The audience for Immortalis comprises the rare breed who thrive on the collision of horror and romance without compromise. These are readers versed in the visceral poetry of splatterpunk, the sadistic undercurrents of BDSM-laced narratives, and the transformative shiver of body horror. They have outgrown the diluted offerings of mainstream dark romance, those tepid brews where villains repent and wounds heal with a sigh. Immortalis arrives for the initiated: the BookTok wanderers chasing forbidden depths, the gothic romantics who crave hauntings that seep into sinew, the serial killer enthusiasts who yearn for lovers as lethal as they are intoxicating. It is for those who recognise in enemies-to-lovers arcs not redemption, but a perpetual dance on the knife’s edge, where touch her and die is both vow and invitation.

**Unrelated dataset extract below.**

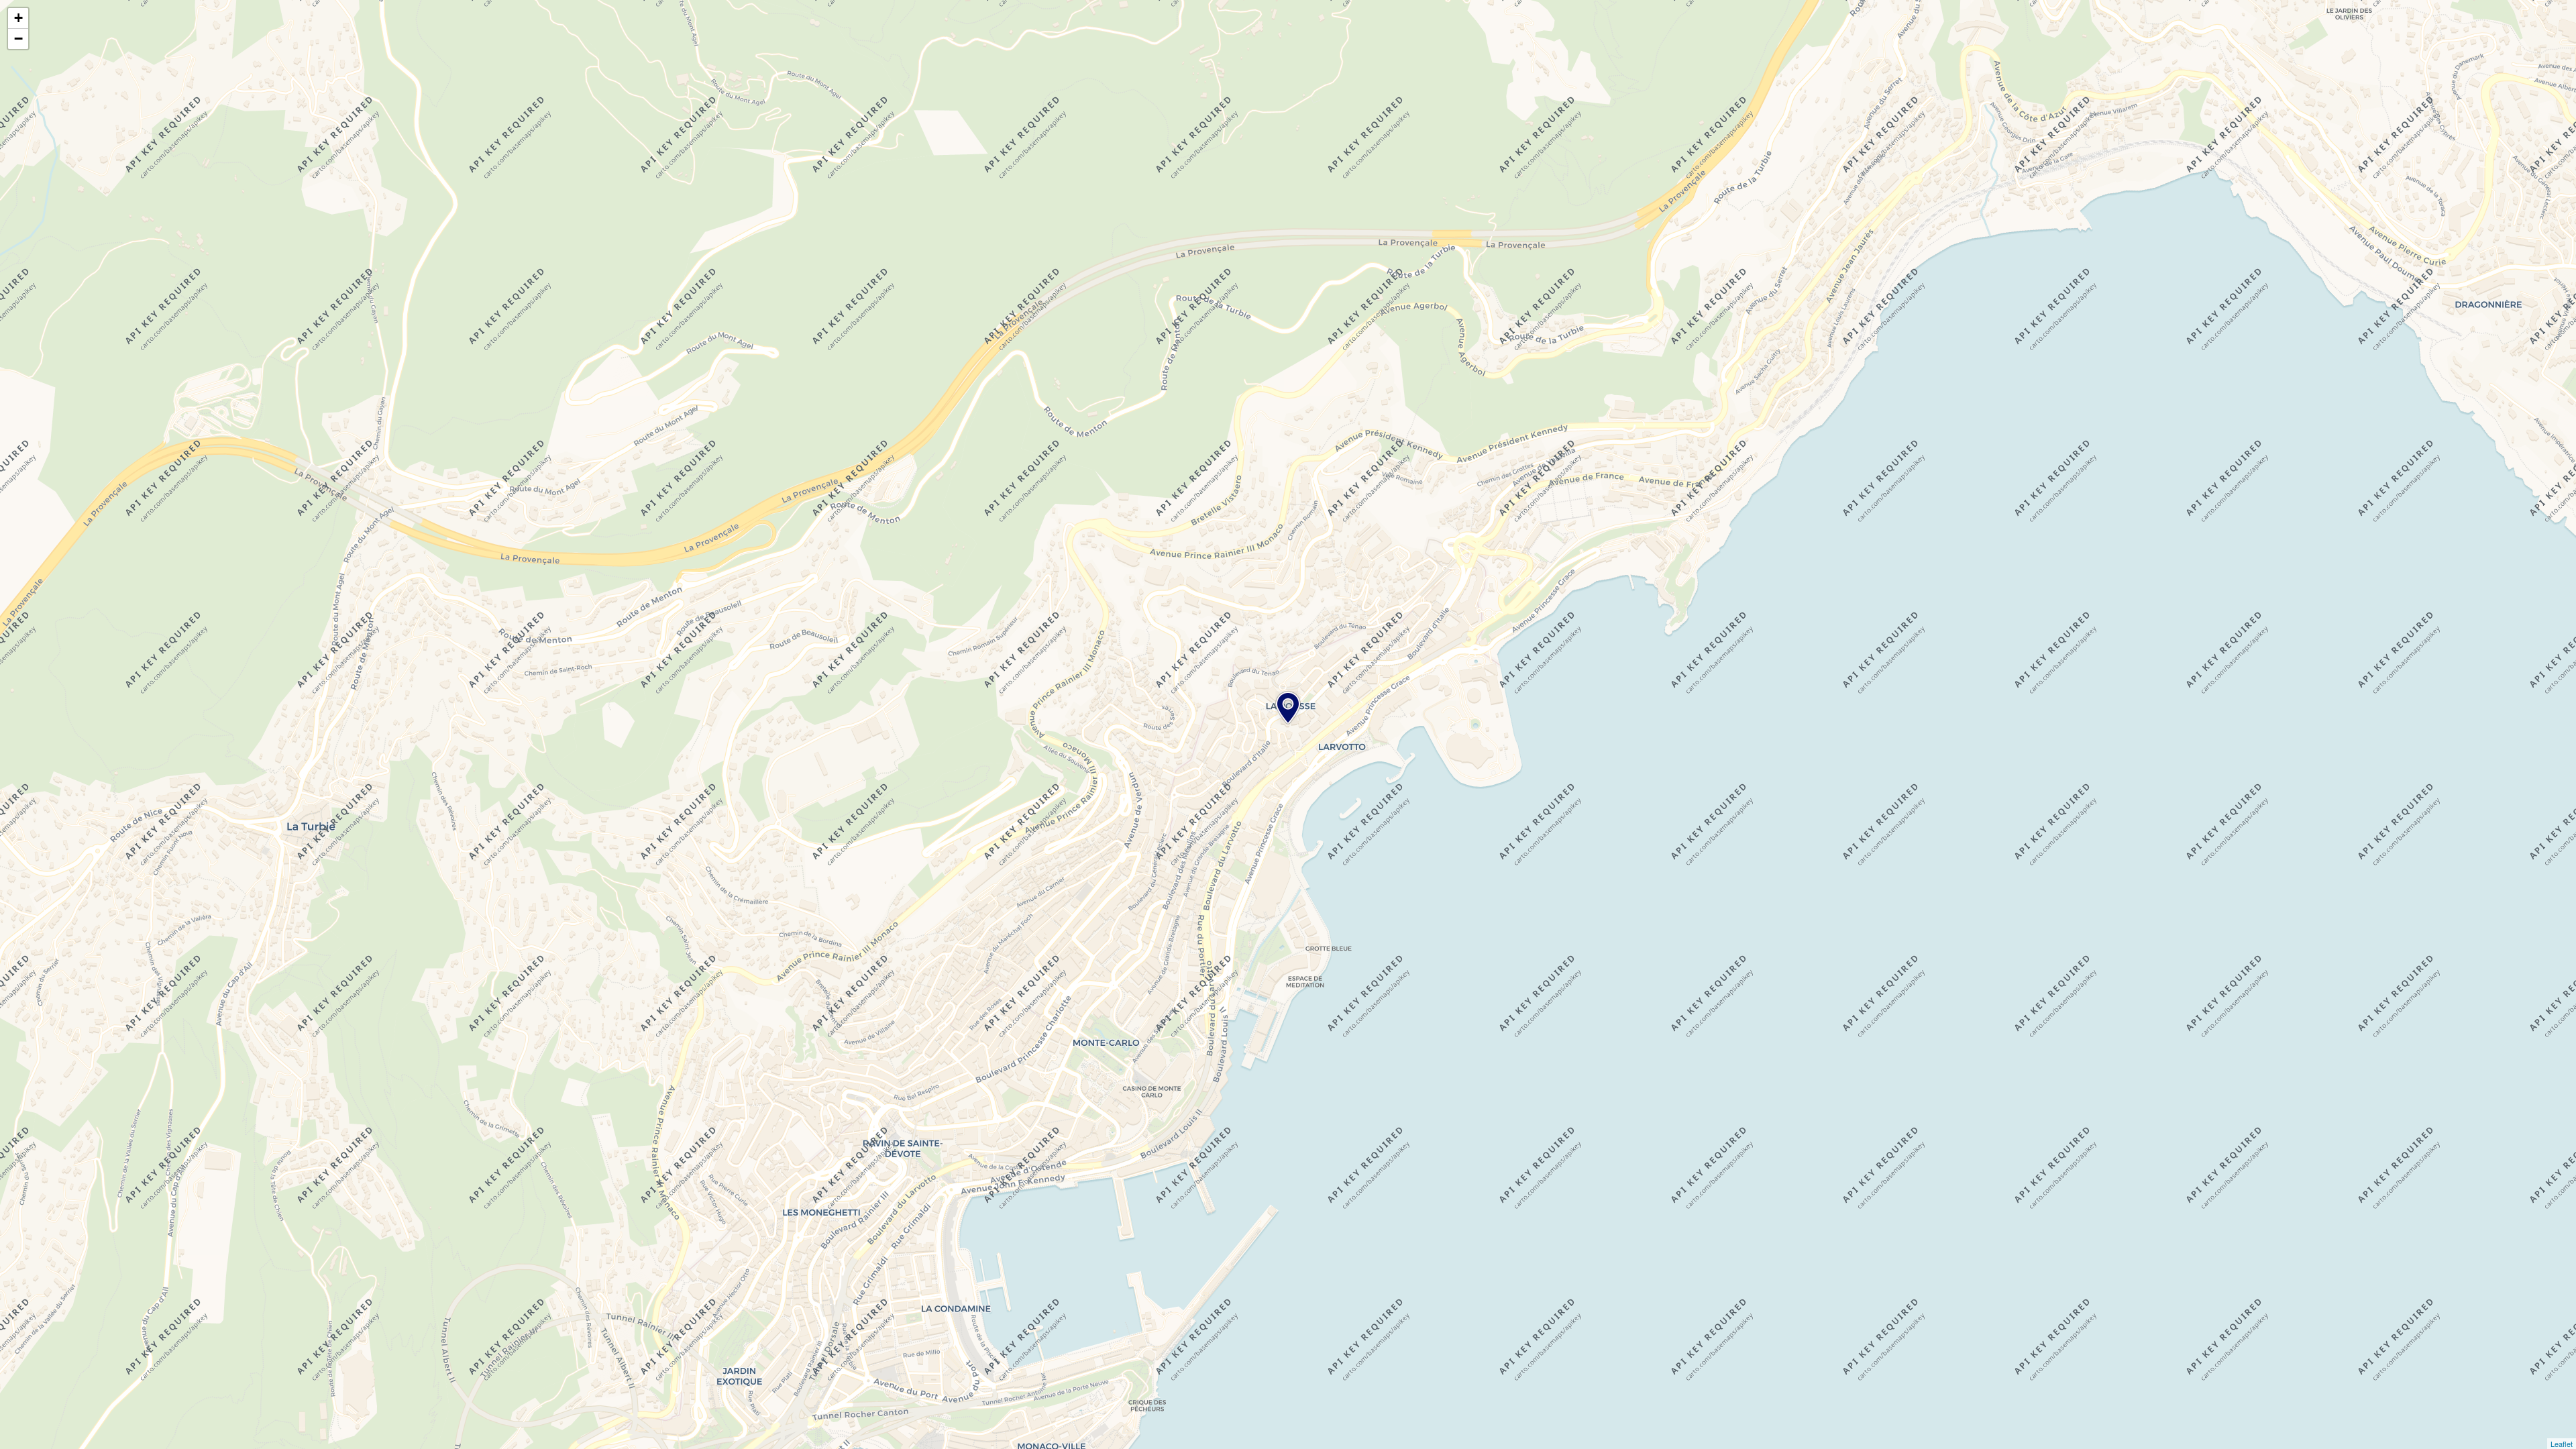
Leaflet (2562, 1443)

Why, then, does Immortalis reject conventional appeal? Because convention is the enemy of truth. The book discards the velvet glove of accessibility, refusing to soften its blades. Where others flinch from gore’s honest spray or the raw mechanics of erotic dominion, Immortalis lays them bare, precise and unyielding. Its immortals do not sparkle; they fester, their eternal appetites a grotesque mirror to mortal lusts. Systems of power, chronology of carnage, relationships forged in blood and submission, all adhere to a canon that brooks no dilution. Conflicts resolve not in harmony, but in the escalation of the profane, where satire skewers the absurd pretensions of both predator and prey.
This rejection is deliberate, a sardonic thrust against the expectation of uplift. Immortalis knows its readers do not seek escape; they seek immersion in the weird, the grotesque, the kinky horrors that polite fiction dare not name. It prioritises the faithful few over the fickle masses, for in extremity lies authenticity. The faint of heart will recoil, and that is precisely the point. Here, appeal is not begged; it is seized from those bold enough to claim it.